You work for an NFL (or NCAA football) team as a data scientist and receive the following email:

Subject: Win Probability

Welcome to the analytics team! It’s time to get started. We want to use a new framework for evaluating the effectiveness of play calling this season. We aren’t sure what the best approach is and believe you can help.

For the first part of your report you will:

1. Create a win probability model that will help us determine the impact of each play we run. For starters, include down, distance, yard line, time left in the game, and point differential.

Next, we are concerned that the model in 1.) may not accurately reflect the impact of each play.
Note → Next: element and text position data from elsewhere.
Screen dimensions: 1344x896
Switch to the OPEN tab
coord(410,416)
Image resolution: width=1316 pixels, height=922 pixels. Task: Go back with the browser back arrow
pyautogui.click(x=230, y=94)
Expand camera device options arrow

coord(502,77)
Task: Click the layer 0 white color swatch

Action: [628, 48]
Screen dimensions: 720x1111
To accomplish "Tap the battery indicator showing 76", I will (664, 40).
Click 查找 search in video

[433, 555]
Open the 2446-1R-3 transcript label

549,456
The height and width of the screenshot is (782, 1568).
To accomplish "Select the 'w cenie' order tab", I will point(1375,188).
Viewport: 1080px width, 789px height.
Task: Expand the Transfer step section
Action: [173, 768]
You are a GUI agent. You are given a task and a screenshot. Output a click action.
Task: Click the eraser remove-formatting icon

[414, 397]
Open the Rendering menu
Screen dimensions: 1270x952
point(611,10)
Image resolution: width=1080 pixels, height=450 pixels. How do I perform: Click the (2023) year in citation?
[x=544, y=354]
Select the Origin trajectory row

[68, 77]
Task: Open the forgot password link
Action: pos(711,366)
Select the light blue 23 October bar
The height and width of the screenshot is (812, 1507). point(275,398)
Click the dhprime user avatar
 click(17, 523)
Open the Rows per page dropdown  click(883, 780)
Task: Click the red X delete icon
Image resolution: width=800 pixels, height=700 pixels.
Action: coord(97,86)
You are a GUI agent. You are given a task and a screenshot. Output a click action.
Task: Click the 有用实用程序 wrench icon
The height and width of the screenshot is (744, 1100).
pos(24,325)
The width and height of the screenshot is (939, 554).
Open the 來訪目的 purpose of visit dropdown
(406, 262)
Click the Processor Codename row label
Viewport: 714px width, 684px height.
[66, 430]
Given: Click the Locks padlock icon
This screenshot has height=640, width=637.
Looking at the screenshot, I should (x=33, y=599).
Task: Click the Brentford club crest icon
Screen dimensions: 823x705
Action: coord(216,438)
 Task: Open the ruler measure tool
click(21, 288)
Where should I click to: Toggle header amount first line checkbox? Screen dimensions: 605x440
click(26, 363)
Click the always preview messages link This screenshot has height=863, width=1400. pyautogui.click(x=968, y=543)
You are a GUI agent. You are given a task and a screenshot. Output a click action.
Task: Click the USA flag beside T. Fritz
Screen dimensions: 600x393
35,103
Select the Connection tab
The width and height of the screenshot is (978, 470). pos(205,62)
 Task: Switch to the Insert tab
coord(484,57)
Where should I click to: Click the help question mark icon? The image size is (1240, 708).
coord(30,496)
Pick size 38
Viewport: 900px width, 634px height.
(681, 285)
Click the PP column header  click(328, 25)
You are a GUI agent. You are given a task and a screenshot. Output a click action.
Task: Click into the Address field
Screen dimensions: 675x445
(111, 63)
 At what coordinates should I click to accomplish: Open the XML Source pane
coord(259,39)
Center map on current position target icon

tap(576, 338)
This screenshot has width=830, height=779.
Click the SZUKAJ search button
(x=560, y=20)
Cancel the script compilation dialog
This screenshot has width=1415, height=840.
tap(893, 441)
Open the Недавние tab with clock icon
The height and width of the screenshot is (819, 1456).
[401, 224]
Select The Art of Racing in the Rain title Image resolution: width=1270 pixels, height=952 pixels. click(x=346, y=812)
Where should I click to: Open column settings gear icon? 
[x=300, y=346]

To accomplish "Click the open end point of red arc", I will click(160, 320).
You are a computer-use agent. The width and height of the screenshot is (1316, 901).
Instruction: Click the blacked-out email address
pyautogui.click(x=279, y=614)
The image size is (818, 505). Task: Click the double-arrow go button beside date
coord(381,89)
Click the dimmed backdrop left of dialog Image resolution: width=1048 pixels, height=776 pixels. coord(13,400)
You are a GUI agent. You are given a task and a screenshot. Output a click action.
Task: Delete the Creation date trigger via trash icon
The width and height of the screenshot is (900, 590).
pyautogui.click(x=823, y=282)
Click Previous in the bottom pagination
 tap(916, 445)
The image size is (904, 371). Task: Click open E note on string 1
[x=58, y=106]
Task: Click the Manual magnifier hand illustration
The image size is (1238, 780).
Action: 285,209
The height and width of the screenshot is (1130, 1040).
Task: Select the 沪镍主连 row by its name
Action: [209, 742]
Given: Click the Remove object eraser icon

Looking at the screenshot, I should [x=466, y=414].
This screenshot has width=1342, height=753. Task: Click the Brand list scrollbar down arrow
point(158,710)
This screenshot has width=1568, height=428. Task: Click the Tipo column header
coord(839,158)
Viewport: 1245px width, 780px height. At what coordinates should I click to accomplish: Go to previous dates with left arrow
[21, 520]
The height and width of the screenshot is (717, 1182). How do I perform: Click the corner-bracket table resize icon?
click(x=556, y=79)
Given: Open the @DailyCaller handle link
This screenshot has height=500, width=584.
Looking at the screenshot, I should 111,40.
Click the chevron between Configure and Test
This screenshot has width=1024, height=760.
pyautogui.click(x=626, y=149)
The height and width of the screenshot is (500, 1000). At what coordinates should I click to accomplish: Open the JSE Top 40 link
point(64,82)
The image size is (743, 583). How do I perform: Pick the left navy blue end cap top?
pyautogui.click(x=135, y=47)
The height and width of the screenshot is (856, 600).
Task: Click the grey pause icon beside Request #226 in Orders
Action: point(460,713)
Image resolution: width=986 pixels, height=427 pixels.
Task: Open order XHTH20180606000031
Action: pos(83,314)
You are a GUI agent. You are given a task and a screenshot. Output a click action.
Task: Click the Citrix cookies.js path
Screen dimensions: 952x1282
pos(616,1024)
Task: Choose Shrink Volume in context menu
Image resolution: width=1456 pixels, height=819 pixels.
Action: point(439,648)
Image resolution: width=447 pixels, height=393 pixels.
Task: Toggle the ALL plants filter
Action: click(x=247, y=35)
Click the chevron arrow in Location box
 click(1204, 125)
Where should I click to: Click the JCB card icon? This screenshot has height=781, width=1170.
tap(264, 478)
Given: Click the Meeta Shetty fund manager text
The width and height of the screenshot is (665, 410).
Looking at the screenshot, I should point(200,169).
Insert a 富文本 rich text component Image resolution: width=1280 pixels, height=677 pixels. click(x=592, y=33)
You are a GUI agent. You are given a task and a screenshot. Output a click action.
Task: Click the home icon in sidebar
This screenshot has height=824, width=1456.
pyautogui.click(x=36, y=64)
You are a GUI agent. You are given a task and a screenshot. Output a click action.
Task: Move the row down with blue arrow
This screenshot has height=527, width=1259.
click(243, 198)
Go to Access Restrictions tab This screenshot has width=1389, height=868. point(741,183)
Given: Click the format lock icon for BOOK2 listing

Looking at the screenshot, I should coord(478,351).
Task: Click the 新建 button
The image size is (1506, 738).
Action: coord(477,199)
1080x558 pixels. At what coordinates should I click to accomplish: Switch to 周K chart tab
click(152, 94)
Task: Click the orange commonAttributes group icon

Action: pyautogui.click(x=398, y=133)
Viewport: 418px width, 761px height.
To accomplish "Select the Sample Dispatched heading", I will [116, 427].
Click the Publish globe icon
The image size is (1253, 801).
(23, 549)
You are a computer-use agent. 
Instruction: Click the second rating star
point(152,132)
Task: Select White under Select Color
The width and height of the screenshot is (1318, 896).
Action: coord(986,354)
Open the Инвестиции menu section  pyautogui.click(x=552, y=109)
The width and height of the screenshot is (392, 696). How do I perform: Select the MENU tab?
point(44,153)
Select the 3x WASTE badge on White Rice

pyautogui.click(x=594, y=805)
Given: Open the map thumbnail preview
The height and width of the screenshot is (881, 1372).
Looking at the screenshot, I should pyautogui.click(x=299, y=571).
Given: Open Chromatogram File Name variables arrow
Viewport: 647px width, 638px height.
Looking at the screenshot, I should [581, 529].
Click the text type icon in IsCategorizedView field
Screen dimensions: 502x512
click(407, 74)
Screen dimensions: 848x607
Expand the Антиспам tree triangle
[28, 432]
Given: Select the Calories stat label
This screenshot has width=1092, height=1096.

1. Use the model you created to describe one game from the previous season. Include a visual display that has the time left in the game referenced on the x-axis and the win probability referenced on the y-axis. Describe and explain large shifts in win probability from the game, focusing on specific plays and/or drives that best explain these shifts.
2. In addition, provide a discussion on what aspects of the model may be limiting and how you would advance this model in the future. Draw from course readings and cite sources where appropriate. What other applications are there for this model? Could we determine when to punt or go for it based on this model?

Finally, we want to determine other applications for analytics going forward.

4. Pick a chapter (18–27) from Mathletics and provide a brief description of the topic discussed. Explain how this will help our organization in the future and include analysis and data from last year (or several years).

Deliverables and File Formats

The following files should be included in an archive folder/directory that is uploaded to Canvas as a single zip-compressed file. Note: Use ZIP.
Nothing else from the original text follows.